Brexit Betrayal and the British Civil Service

The British Civil Service is overwhelmingly anti-Brexit and is actively working against leaving the European Union (EU).

Sir Mark Sedwill sitting in a chair and wearing glasses. He is the highest ranking person in the British civil service.
Civil servant Mark Sedwill is the Cabinet Secretary

Mark Sedwill is the top-ranking civil servant in the country. He’s also the National Security Adviser as well as the Cabinet Secretary.

Mr Sedwill was Theresa May’s permanent secretary at the Home Office where she was an unsuccessful Home Secretary. Additionally, Mark was once private secretary to disgraced Foreign Secretary Jack Straw.

Last year, Mark Sedwill took the unprecedented step of writing to the Times newspaper in defence of Olly Robbins, another British civil servant. Mr Robbins is the Prime Minister’s Europe Adviser and Chief Negotiator for Exiting the European Union.

Cabinet Secretary Sedwill said criticism against Robbins ‘has to stop’.

Project Fear on steroids

At one point, more cabinet ministers seemed to be warming to the idea of a no-deal Brexit. All of a sudden, Mr Sedwill took yet another highly unusual step. He wrote a 14-page letter to all cabinet ministers, warning that a no-deal Brexit would lead to 10 percent price rises in food and direct rule in Northern Ireland. Additionally, he added that the economy would go into recession, the depreciation of the pound would be catastrophic, and the police would find it difficult to maintain law and order.

His letter is ‘Project Fear on steroids’.

Other senior civil servants have praised Sedwill for informing ministers with “the facts about a no-deal Brexit”. However, the 14-page letter sent out by the Cabinet secretary contains opinions about a no-deal Brexit — not facts!

Economists say there is no consensus on how a no-deal Brexit would affect the economy. Many economists say that a no-deal Brexit will decrease – not increase – food prices by 10 percent.

Who’s in charge of Brexit?

A worried Theresa May says (in a speech bubble): I'm in charge of Brexit. Someone replies (sarcastically): Yes, Prime Minister. Of course, you are

It’s highly unusual for a Cabinet Secretary to write directly to ministers. So, it begs the question: Who’s in charge of Brexit?

After the letter was sent, the Prime Minister lost enthusiasm for a no-deal Brexit. Despite stating (over 100 times) in Parliament that “No deal is better than a bad deal”, she now says that she was “speaking in the abstract!”

Gavin Williamson (Defence Secretary)

Following a government investigation — initiated by the Cabinet Secretary Mark Sidwell — into a leak of information from the National Security Council (NSC) to national media outlets, Gavin Williamson (the Defence Secretary) was fired.

Allegedly, Sidwell pointed the finger at Williamson before the investigation had even started.

Furthermore, it appears that Mr Williamson had clashed with Mr Sidwell on several occasions. Their dispute was about the national security capability review.

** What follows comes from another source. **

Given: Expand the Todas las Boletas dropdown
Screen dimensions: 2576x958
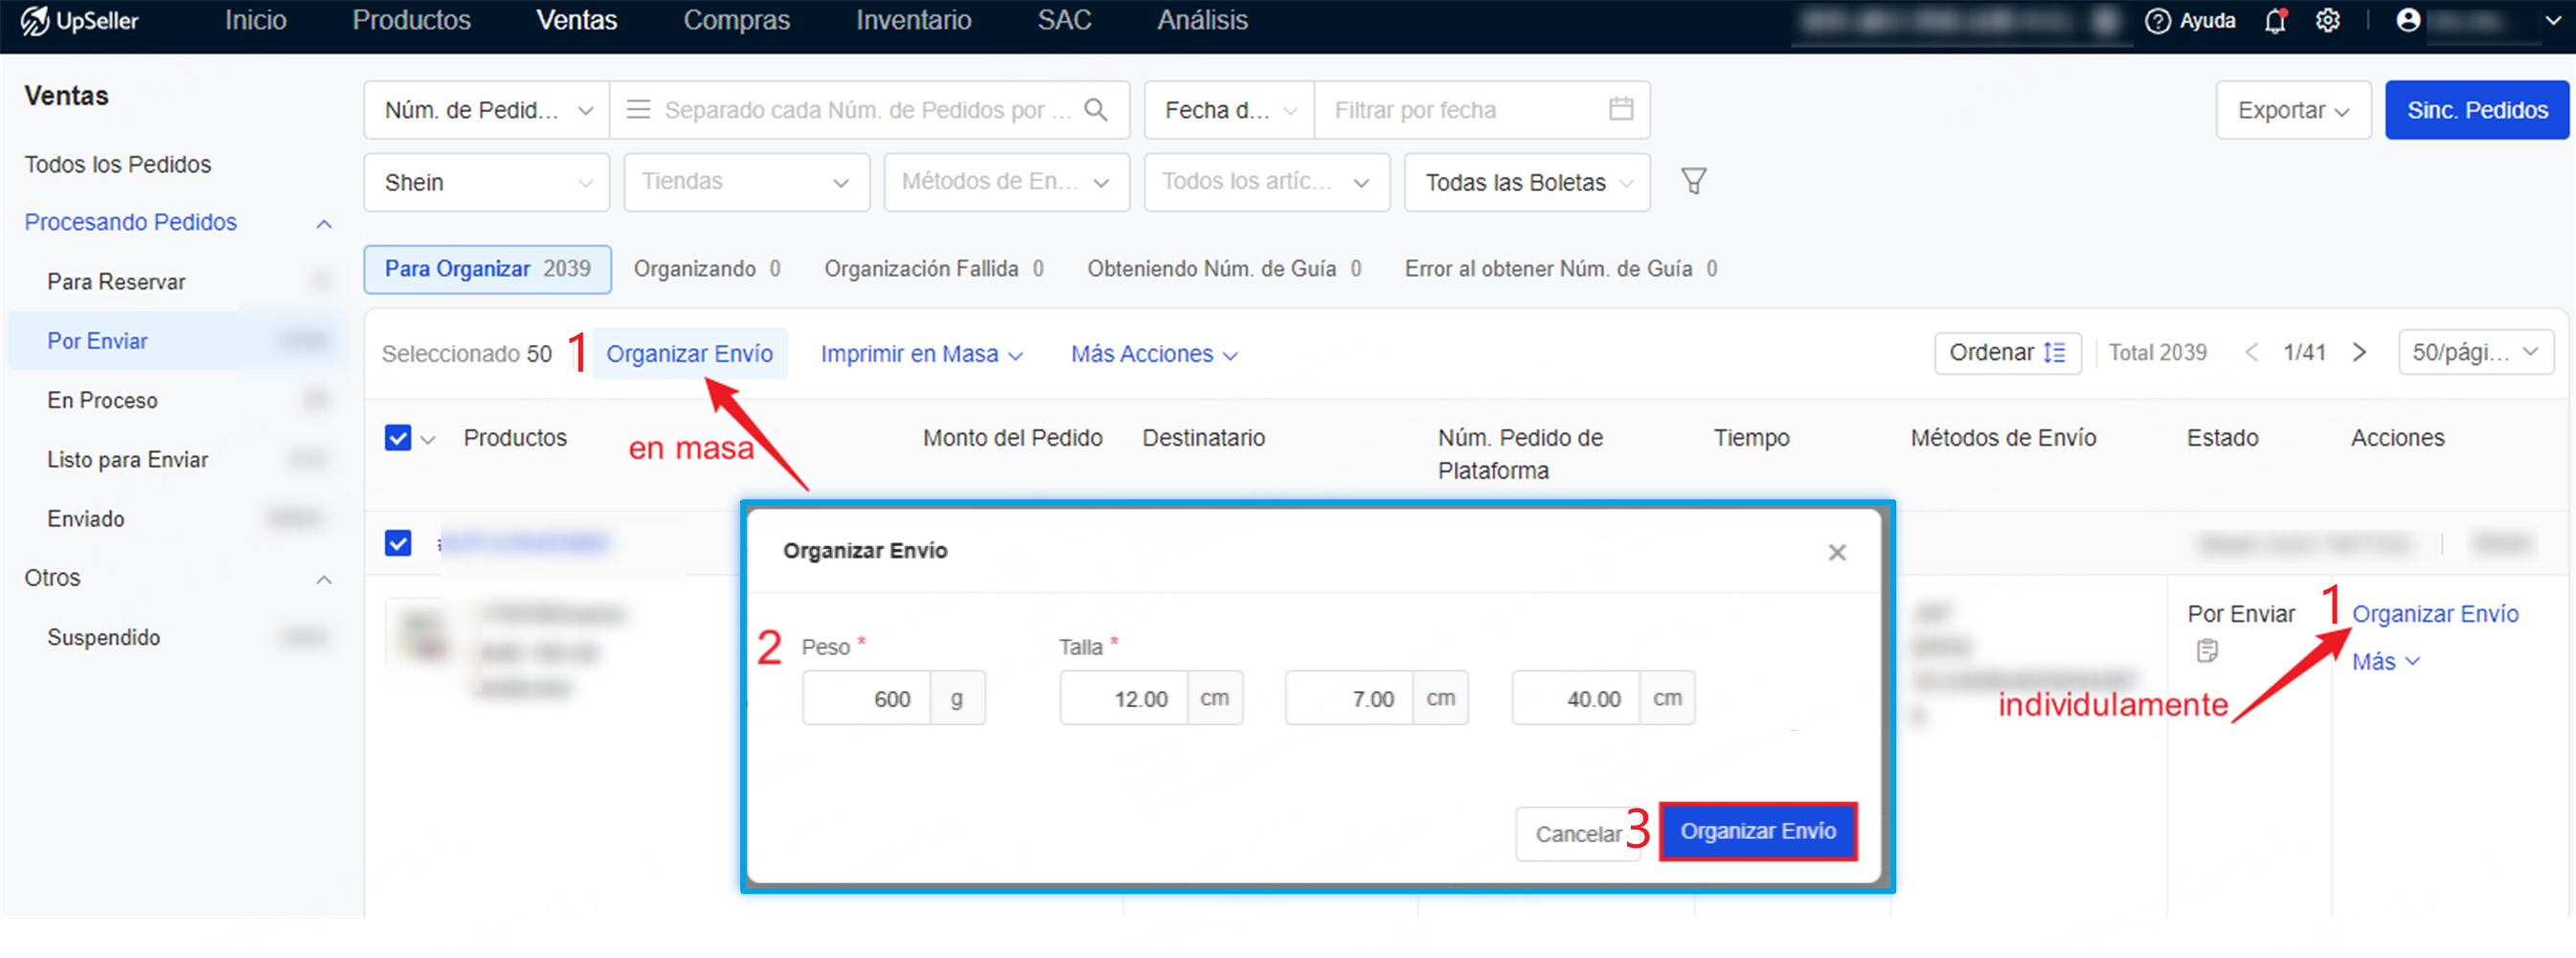Looking at the screenshot, I should (1527, 182).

Mr Williamson denies any wrongdoing and instead claims he was the victim of a “shabby and discredited witch hunt”.

Impartiality of the civil service?

Was the inquiry that led to the sacking of Gavin Williamson as Defence Secretary fair and impartial? Many do not think so.

Why is the National Security Adviser (who’s also the Cabinet Secretary) writing to a newspaper? It’s all highly irregular.

Furthermore, why did the Cabinet Secretary (a civil servant) write a 14-page letter to all cabinet ministers informing them of his opinions about a no-deal Brexit? The letter has clearly influenced not only Theresa May but also her cabinet ministers.

A spokesman for Theresa May confirmed that a Cabinet Secretary should be impartial. Clearly, something has gone wrong.

Yes, Prime Minister (BBC)

The 1980s BBC political satirical comedy series Yes, Prime Minister portrayed a Prime Minister who was bossed around by the British civil service

The 1980s BBC political satirical comedy series Yes, Prime Minister predicted the future! The series followed the ministerial career of Jim Hacker, played by Paul Eddington.

Throughout the series, Jim Hacker was portrayed as a bungling error-prone Prime Minister who was frequently bossed around by the British civil service.

So, who’s now in charge of Brexit? Is it Theresa May (the Prime Minister) or is it the British civil service?